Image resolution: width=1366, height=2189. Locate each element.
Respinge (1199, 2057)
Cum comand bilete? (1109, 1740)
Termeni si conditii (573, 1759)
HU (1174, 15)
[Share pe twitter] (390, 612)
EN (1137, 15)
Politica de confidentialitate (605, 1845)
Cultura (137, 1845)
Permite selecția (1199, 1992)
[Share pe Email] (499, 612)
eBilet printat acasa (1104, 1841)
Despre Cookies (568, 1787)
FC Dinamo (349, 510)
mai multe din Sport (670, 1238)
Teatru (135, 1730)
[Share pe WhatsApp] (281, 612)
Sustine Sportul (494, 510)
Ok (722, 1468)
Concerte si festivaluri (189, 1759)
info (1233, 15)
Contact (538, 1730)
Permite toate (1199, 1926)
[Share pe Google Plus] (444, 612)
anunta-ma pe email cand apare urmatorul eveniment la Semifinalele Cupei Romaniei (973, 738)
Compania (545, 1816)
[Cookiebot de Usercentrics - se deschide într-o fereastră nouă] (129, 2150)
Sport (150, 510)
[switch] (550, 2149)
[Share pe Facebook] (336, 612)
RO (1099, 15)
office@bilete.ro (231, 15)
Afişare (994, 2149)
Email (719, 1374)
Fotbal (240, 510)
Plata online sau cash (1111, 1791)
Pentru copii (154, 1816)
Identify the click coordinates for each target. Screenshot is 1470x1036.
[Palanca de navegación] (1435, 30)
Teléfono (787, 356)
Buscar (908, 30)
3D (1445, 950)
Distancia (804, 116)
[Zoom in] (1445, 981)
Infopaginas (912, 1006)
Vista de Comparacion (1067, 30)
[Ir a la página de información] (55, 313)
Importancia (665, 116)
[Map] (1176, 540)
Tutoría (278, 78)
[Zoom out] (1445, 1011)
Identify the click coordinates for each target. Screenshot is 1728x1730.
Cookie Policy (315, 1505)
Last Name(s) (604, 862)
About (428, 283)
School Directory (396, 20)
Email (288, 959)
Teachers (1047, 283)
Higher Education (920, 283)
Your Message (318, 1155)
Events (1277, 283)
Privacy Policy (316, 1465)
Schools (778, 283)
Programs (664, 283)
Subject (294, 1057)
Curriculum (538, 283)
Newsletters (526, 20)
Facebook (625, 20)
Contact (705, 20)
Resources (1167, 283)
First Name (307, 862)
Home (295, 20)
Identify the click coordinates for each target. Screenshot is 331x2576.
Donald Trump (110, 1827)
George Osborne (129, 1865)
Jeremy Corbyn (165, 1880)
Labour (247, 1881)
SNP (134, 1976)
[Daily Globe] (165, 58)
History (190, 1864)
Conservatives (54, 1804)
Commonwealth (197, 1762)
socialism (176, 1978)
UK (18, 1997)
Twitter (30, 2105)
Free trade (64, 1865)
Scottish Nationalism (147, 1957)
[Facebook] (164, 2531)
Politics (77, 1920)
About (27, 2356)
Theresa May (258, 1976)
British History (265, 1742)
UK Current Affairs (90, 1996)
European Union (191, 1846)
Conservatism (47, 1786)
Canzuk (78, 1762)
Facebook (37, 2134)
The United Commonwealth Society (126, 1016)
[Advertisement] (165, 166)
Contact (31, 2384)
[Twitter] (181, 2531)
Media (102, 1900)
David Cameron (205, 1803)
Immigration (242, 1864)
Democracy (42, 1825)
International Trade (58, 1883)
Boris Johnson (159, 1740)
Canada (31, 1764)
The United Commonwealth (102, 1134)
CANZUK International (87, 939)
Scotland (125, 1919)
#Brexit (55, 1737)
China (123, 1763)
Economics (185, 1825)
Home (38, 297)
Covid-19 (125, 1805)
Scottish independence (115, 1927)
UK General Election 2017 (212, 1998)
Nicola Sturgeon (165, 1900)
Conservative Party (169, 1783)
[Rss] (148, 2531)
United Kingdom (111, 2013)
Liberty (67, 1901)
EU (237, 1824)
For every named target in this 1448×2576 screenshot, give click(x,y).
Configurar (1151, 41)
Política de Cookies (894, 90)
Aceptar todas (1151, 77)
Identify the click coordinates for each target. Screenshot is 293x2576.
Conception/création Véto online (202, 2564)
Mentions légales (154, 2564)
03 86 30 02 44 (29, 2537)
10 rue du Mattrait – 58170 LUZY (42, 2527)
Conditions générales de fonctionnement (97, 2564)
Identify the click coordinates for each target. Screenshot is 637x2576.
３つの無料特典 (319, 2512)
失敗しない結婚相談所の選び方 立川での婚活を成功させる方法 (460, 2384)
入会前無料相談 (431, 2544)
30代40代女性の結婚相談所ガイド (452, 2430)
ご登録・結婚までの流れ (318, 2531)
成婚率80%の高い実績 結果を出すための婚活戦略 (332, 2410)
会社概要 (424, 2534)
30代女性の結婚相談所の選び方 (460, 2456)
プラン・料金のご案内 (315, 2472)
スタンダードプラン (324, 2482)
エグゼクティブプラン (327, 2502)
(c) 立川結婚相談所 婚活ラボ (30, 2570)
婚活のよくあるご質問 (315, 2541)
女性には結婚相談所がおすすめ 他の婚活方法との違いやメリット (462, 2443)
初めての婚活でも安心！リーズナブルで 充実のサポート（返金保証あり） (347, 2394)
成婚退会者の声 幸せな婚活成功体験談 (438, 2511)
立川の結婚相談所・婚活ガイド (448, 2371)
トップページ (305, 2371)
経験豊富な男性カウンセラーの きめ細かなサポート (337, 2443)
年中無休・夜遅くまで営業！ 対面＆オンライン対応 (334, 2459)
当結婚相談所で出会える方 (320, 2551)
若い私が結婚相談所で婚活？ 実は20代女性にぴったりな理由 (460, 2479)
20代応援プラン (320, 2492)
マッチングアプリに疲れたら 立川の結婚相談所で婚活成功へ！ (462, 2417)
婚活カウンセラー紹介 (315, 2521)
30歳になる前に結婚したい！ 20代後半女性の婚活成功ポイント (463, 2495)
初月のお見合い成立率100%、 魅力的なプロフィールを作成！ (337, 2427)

TASK TO COMPLETE: Within the material above, output exactly the lines from the one with "eBilet printat acasa (1104, 1841)" through the one with "[Cookiebot de Usercentrics", end lines included, and nothing besides.

SOLUTION TO THIS PROBLEM:
eBilet printat acasa (1104, 1841)
Despre Cookies (568, 1787)
FC Dinamo (349, 510)
mai multe din Sport (670, 1238)
Teatru (135, 1730)
[Share pe WhatsApp] (281, 612)
Sustine Sportul (494, 510)
Ok (722, 1468)
Concerte si festivaluri (189, 1759)
info (1233, 15)
Contact (538, 1730)
Permite toate (1199, 1926)
[Share pe Google Plus] (444, 612)
anunta-ma pe email cand apare urmatorul eveniment la Semifinalele Cupei Romaniei (973, 738)
Compania (545, 1816)
[Cookiebot de Usercentrics - se deschide într-o fereastră nouă] (129, 2150)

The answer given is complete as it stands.